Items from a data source
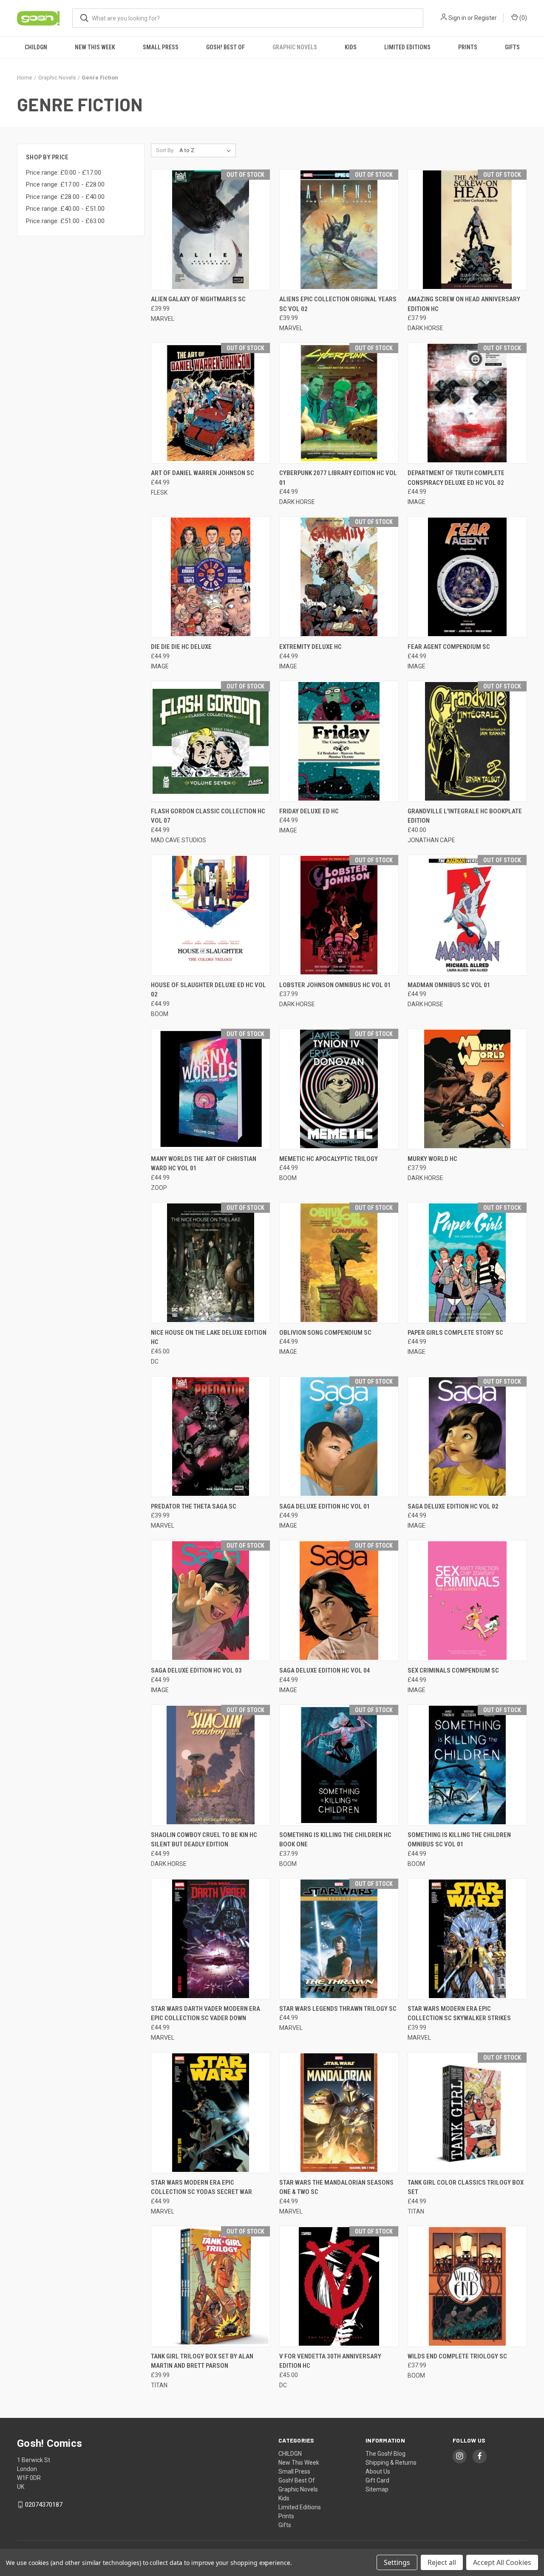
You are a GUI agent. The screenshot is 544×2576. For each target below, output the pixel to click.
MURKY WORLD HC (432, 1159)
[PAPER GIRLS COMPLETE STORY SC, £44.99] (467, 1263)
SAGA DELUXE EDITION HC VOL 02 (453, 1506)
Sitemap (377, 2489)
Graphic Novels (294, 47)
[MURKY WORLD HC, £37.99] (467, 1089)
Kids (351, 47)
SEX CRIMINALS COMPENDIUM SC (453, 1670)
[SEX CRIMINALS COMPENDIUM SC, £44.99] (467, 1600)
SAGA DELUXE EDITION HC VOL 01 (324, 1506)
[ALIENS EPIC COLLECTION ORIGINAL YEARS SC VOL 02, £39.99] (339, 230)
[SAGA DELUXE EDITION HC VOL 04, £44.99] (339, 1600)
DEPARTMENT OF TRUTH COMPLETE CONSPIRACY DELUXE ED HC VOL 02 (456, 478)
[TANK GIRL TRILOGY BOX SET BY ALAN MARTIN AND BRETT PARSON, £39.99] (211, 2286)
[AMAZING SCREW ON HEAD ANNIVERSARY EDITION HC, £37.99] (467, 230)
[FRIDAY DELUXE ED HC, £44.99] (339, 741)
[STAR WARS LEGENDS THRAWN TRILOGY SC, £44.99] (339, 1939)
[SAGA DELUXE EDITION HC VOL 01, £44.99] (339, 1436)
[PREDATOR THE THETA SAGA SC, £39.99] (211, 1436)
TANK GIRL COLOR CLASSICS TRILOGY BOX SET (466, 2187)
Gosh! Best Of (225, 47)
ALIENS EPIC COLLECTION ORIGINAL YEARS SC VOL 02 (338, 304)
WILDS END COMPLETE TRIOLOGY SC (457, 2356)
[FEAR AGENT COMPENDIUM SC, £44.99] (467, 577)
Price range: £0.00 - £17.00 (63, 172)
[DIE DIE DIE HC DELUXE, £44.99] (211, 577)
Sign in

Prompt: In the entries above, please find the line with "SAGA DELUXE EDITION HC VOL 02 (453, 1506)" and the line with "[ALIENS EPIC COLLECTION", then write out exactly those two lines and every line between them, and nothing more.

Answer to this exercise:
SAGA DELUXE EDITION HC VOL 02 (453, 1506)
Sitemap (377, 2489)
Graphic Novels (294, 47)
[MURKY WORLD HC, £37.99] (467, 1089)
Kids (351, 47)
SEX CRIMINALS COMPENDIUM SC (453, 1670)
[SEX CRIMINALS COMPENDIUM SC, £44.99] (467, 1600)
SAGA DELUXE EDITION HC VOL 01 (324, 1506)
[ALIENS EPIC COLLECTION ORIGINAL YEARS SC VOL 02, £39.99] (339, 230)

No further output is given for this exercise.